Problem statement.
When you reach the line containing "Given: Open the", begin reproducing the material exactly, stop after the line containing "At what coordinates should I click to accomplish: Zoom", and leave out any pictures along the way.

*** Records ***

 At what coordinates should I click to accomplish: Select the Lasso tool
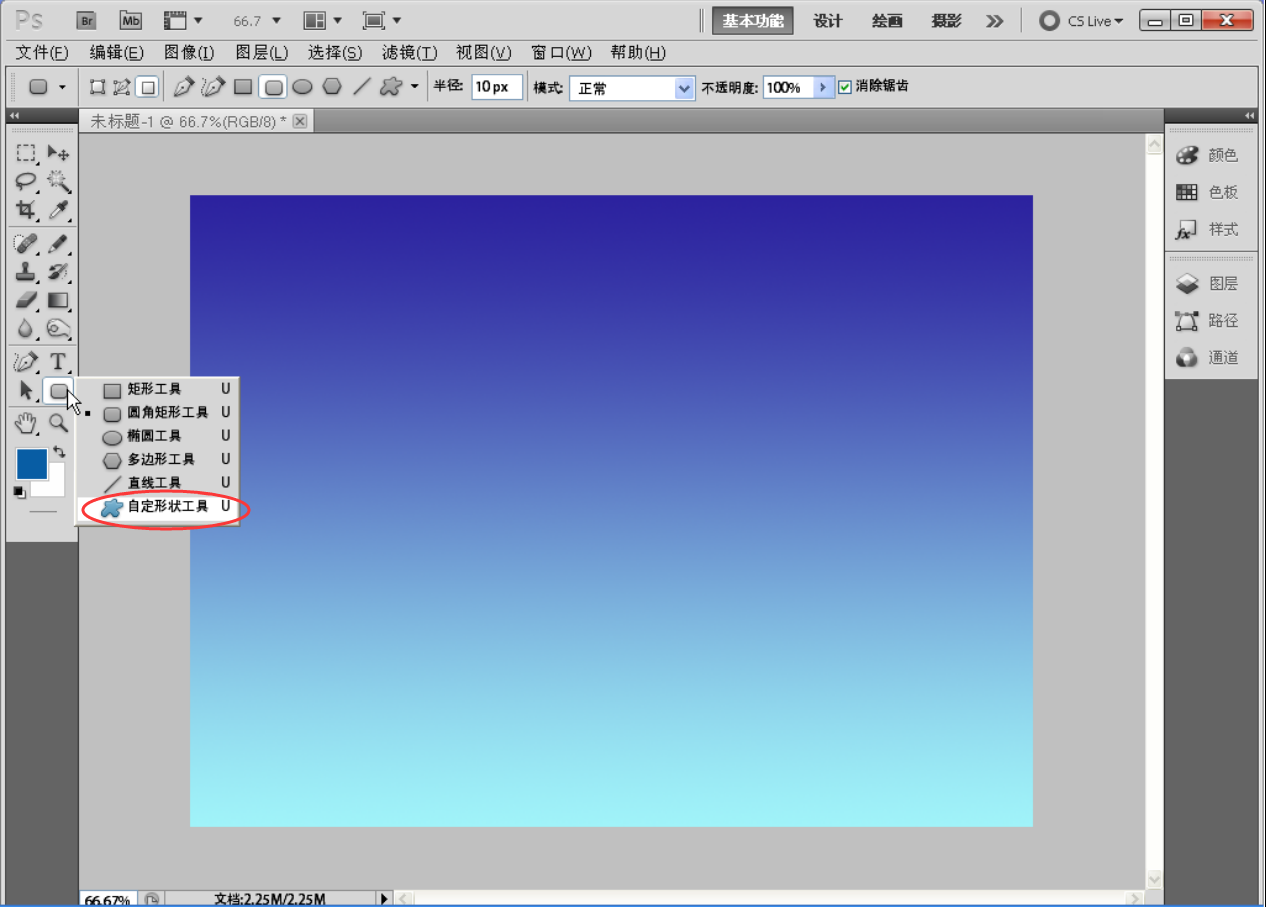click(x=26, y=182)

***
*** Records ***

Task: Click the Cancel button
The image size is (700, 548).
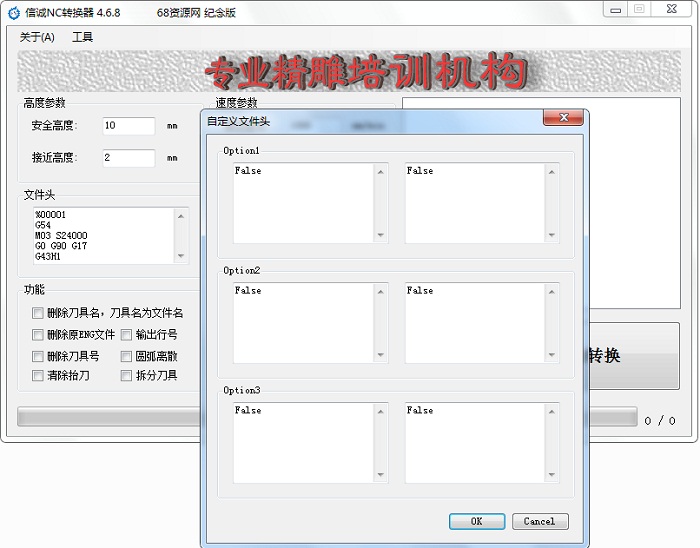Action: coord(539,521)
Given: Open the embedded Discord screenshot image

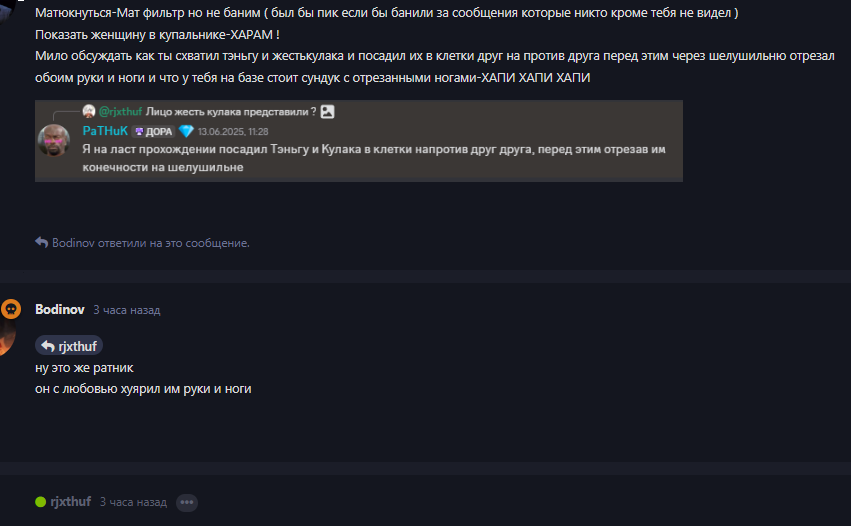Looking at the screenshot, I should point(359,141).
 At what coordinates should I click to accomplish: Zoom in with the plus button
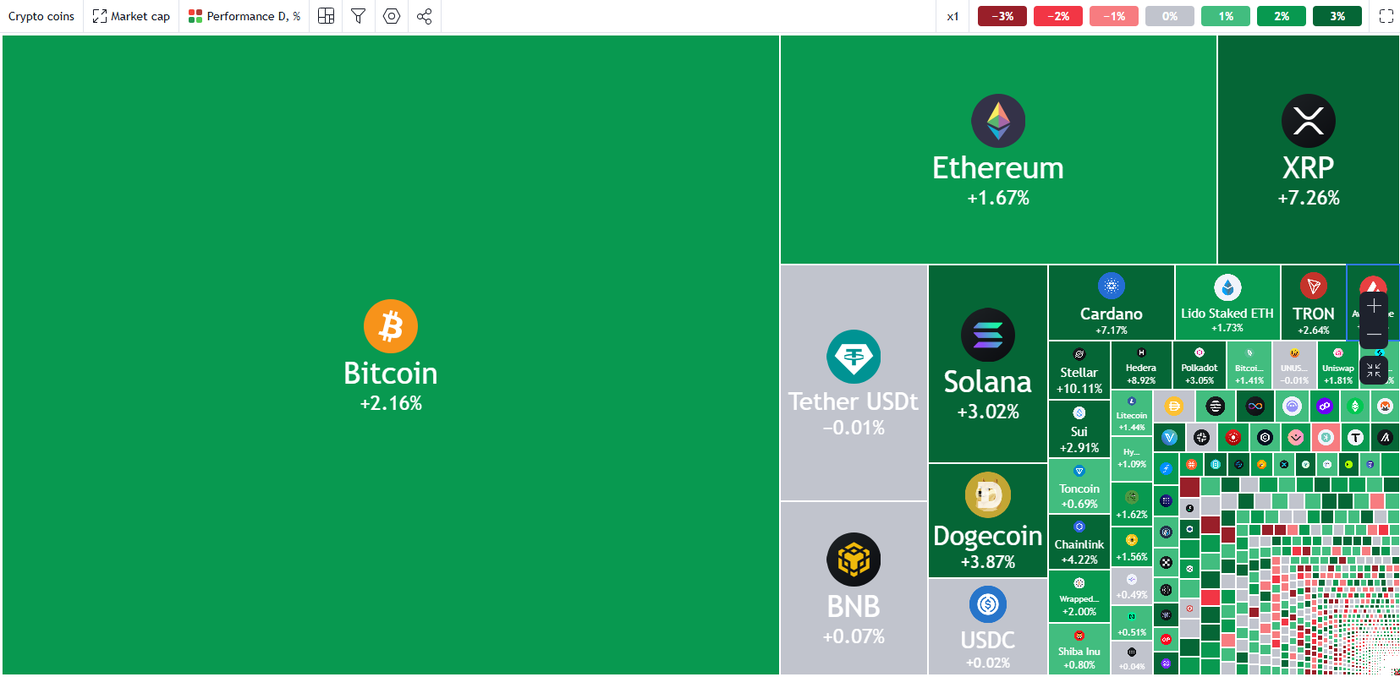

***
*** Records ***

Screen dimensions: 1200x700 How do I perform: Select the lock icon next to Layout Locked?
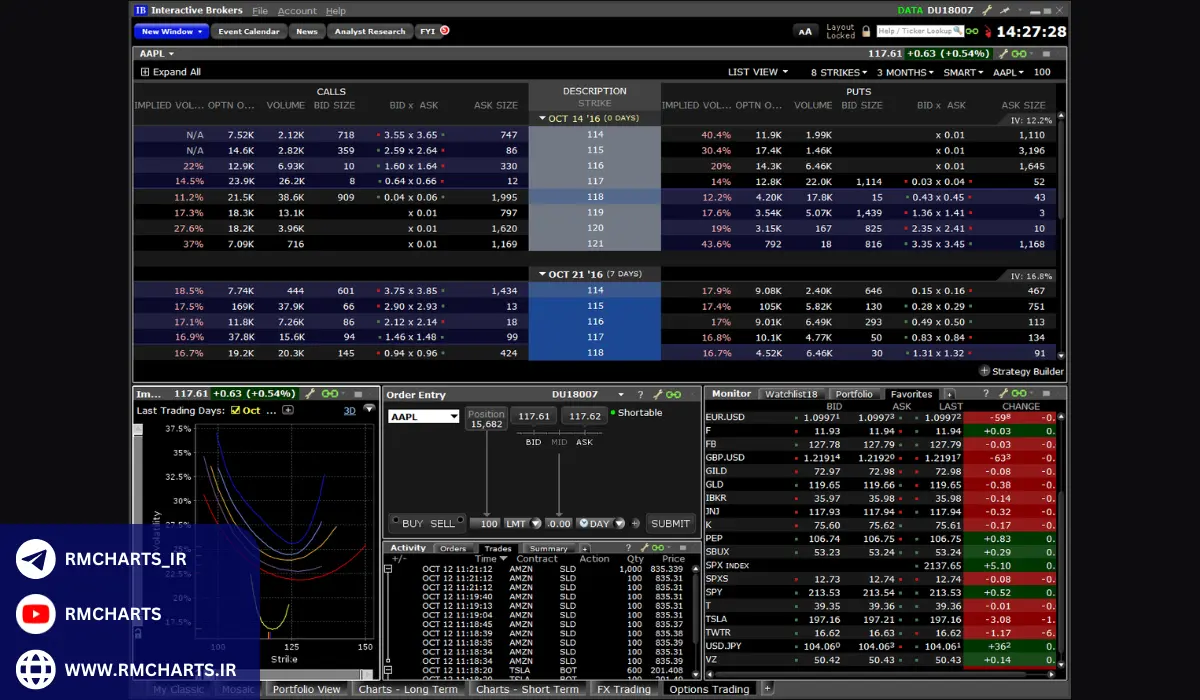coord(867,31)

***

Output of the task.
Given: Open the embedded Discord screenshot image

Looking at the screenshot, I should point(359,141).
 At what coordinates should I click to accomplish: Zoom in with the plus button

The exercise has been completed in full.